**QUOTED PASSAGE**.
....
I have always wanted to be a writer, more specifically a journalist. I have often wondered where this dream came from. Was it formed based on my love for watching documentaries? I used to watch BBC documentaries with mum and war documentaries with dad every chance I got. Or was it formed on my love for words, for conversation and the sound of voices. You see I was one of those babies that loved to be carried around and as soon as I was left alone I would cry and cry until I was picked up again. Mum would have to leave a TV on in my room so I would sleep and still to this day I have the best sleep when I drift off to the sound of the TV.
I don’t remember when I decided that I wanted to be a journalist only that it was when I was young and this dream has guided me through the years.
Although I have sometimes waivered from it, there has always been an event, person, or experience that has reaffirmed that passion. I have a strong desire to connect individuals through storytelling, to give voices to those that don’t have the means to speak and by doing so create change.
....
**SUPPLIED MATERIAL**.

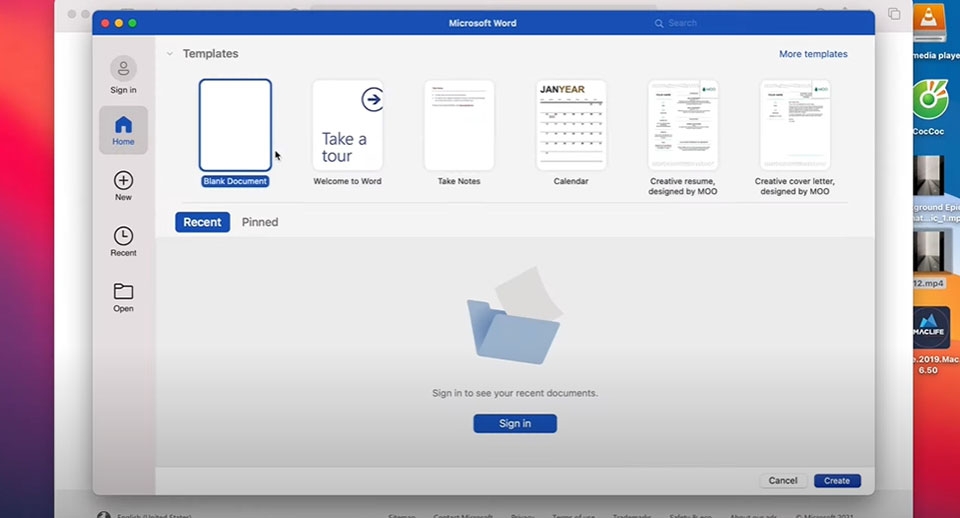
Task: Choose the Welcome to Word tour template
Action: pos(347,125)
....
**WRITTEN REQUEST 1**.
Reproduce part of the passage about becoming a journalist: begin at the words "I don’t remember" and stop after "so create change.".
**WRITTEN REQUEST 2**.
Answer these about the passage about becoming a journalist:
(a) What kind of documentaries did the writer watch with dad?
(b) What did mum leave on in the room so the writer would sleep?
(c) To whom does the writer want to give voices?

**EXERCISE RESULT 1**.
I don’t remember when I decided that I wanted to be a journalist only that it was when I was young and this dream has guided me through the years.
Although I have sometimes waivered from it, there has always been an event, person, or experience that has reaffirmed that passion. I have a strong desire to connect individuals through storytelling, to give voices to those that don’t have the means to speak and by doing so create change.

**EXERCISE RESULT 2**.
(a) War documentaries
(b) A TV
(c) Those that don't have the means to speak